“所以呢?”李煜再度打断了对方。
“所以...父亲是想...”刘崇谅额头冒出了豆大的虚汗,依旧拱手言道。
“想强攻衡阳?”李煜第三次打断了对方。
“啊...呃...对...家父的确是想...”
“不可。”李煜再干脆的留下了两个字,疲惫的闭上了眼,斜靠在龙椅上一言不发。
“这...圣上须知...”
“长直,送他走。”李煜最后一次打断了刘崇谅,只是这一次,似乎是在给李元镇交代后边的事。
李元镇心领神会,便识趣的走下台阶示意刘崇谅出去说,随后又想起了什么,转身目光阴寒的盯着仍在龙椅右侧的大太监王万驹。
王万驹登时心慌,自然是明白李元镇这是在警告自己,心里也觉着这李元镇好生霸道,自己不在天子身侧了,其他人也不能靠近这天子了。

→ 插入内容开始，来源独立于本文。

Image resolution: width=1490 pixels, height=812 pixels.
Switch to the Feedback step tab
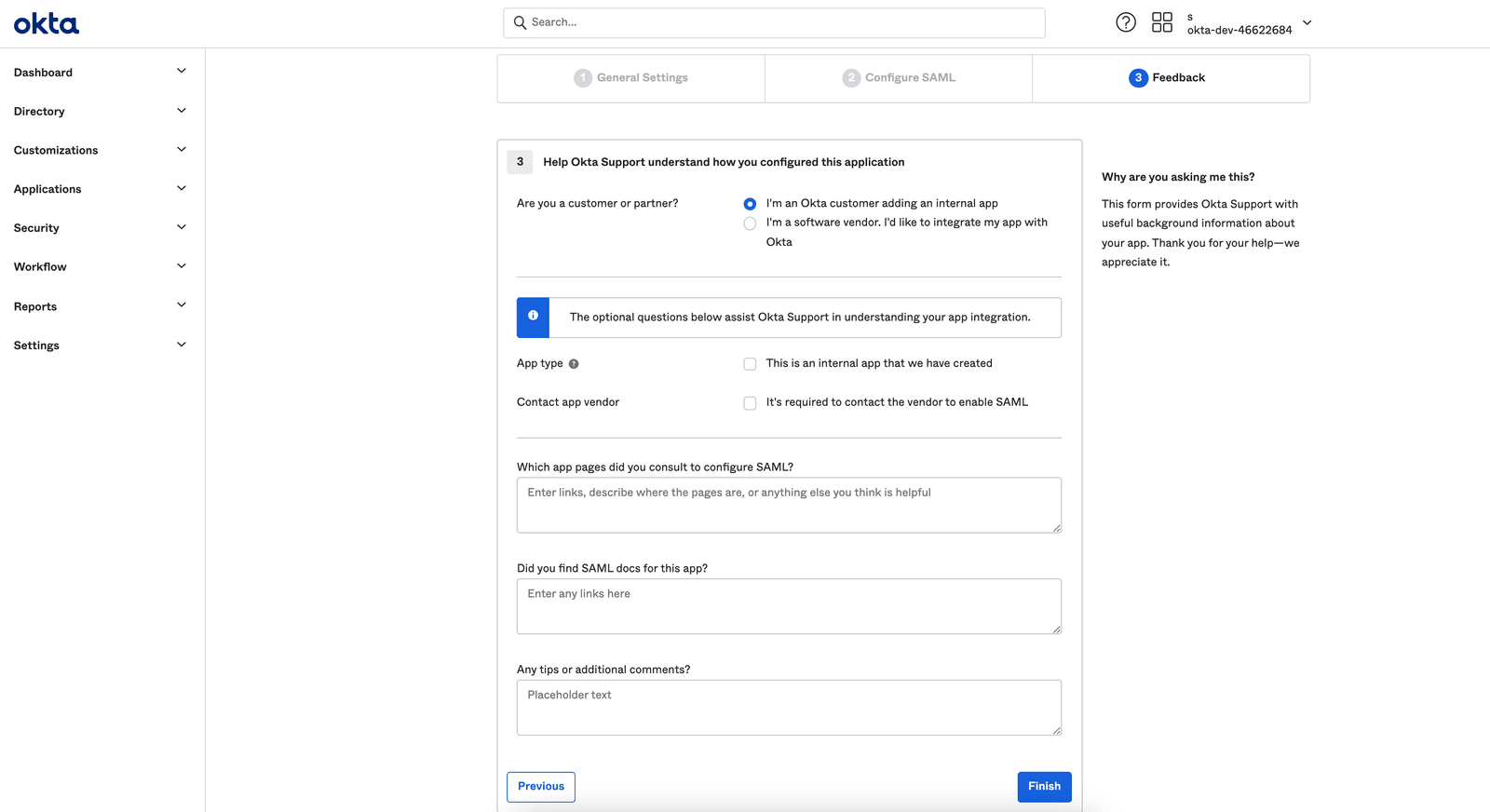tap(1170, 78)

“奴婢也告退了。”王万驹轻声一句,不过似乎也是说给李元镇听的,临走了,还是宽着胸怀给了李元镇一个和善的眼神。
双方会了意,皆一言不发识趣的离开。王万驹被盯着是李元镇的警告,自然是不希望有太监染政,王万驹识趣的离开却并未表面上抵触李元镇也是在暗示,自己并无染政的想法,这么提防自己大可不必。
是说,李元镇对刘崇谅交代清楚了张文表已经在他之前见了李煜,并催促刘崇谅抓紧动身再回袁州,务必告知刘仁赡没有天子密令绝不可随意强攻。
可怜刘崇谅还未有个歇脚的功夫,又被催上了马,虽身心俱疲,但也不敢耽搁,毕竟刘仁赡在袁州已经蓄势待发了,也已经放下狠话再见不到张文表便强行攻城。